Confusion betweed CID and "bare"/"naked"/"raw" Multihash

multiformats
multihash
#1

Hi.

Lurking in Github repos, I see a huge effort is ongoing to upgrade default CID from CIDv0 to CIDv1.
I’m trying to wrap my head around the concepts of CIDv0 and CIDv1, and all the concepts of the Multiformat “stack”. What I understand from https://multiformats.io/ and https://github.com/multiformats/cid is that, if you have a block, and want a CIDv1 out of it, you must:

Hash_function(block) = a hash (as a binary)
Concat(hash_function_code, digest_length, hash) = a multihash (as a binary)
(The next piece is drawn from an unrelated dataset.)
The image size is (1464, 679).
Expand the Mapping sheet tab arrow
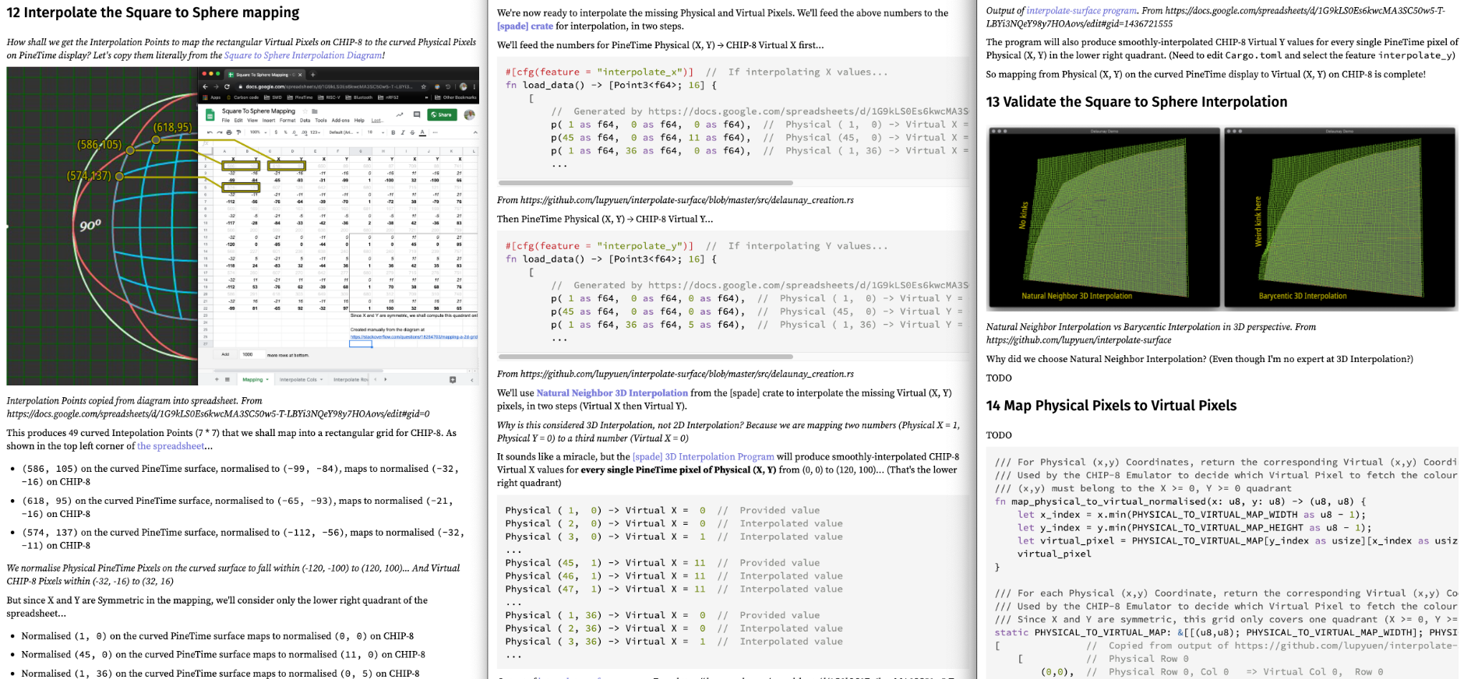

(Here, if the hash is sha256, and the length is 32, it almost a CIDv0. We just have to encode it in base58btc, right?)

Since we want a CIDv1:

Concat( multicodec_code_for_multihashes, multihash) = a multicodec (specifically a multihash's multicodec, as a binary)
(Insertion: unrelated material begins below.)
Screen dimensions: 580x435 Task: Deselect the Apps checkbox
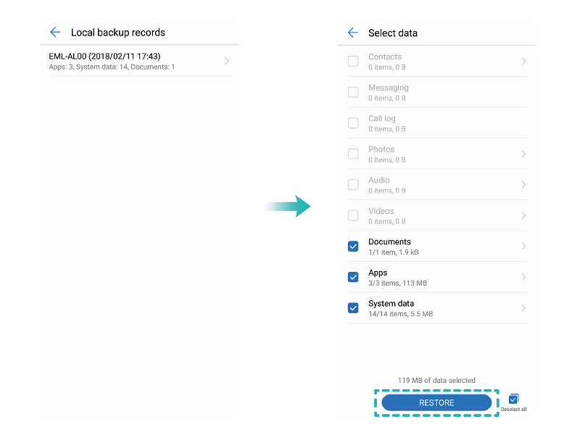pyautogui.click(x=353, y=277)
(and the multicodec_code_for_multihashes = 0x31)

Concat ("0x01",multicodec) = something almost useful (as binary)

(and “0x01” is the version of the CID)

Encode(previous binary) = a string of characters
Concat(code_for_this_encoding, previous string) = a multibase, and more specificaly a CIDv1 (as a string)

So to sum up, for a particular block of data:

  • there is only one CIDv0
  • there are a lot of CIDv1
  • the different CIDv1s depend on the hash function, digest length, encoding type choice
  • If we except the “0x01” for CID version, a CIDv0 is just a particular flavour of CIDv1: the one with the base58btc-encoded untruncated sha256 hash (which is 32 byte-long)
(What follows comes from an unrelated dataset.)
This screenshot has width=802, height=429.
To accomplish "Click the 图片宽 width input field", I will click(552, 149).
Is everything above correct?

#2

You are correct, CIDv0 can be thought as CIDv1 that has implicit base, cid-version and multicodec:

<cidv0> ::= <multihash>
<cidv1> ::= <multibase><cid-version><multicodec><multihash>

Multicodec list: multiformats/multicodec/table.csv
Multibase list: multiformats/multibase/multibase.csv

In theory, the same multihash can be refered to from multiple CIDv1 with different multicodecs.
In practice, usually only one codec makes sense for a specific block of data. For example, unixfsv1 files are encoded as dag-pb/0x70 and raw/0x55.

I believe you will find https://cid.ipfs.io quite useful.
It will let you inspect CIDs, see implicit/explicit hash, codec and easily convert CIDv0 to CIDv1.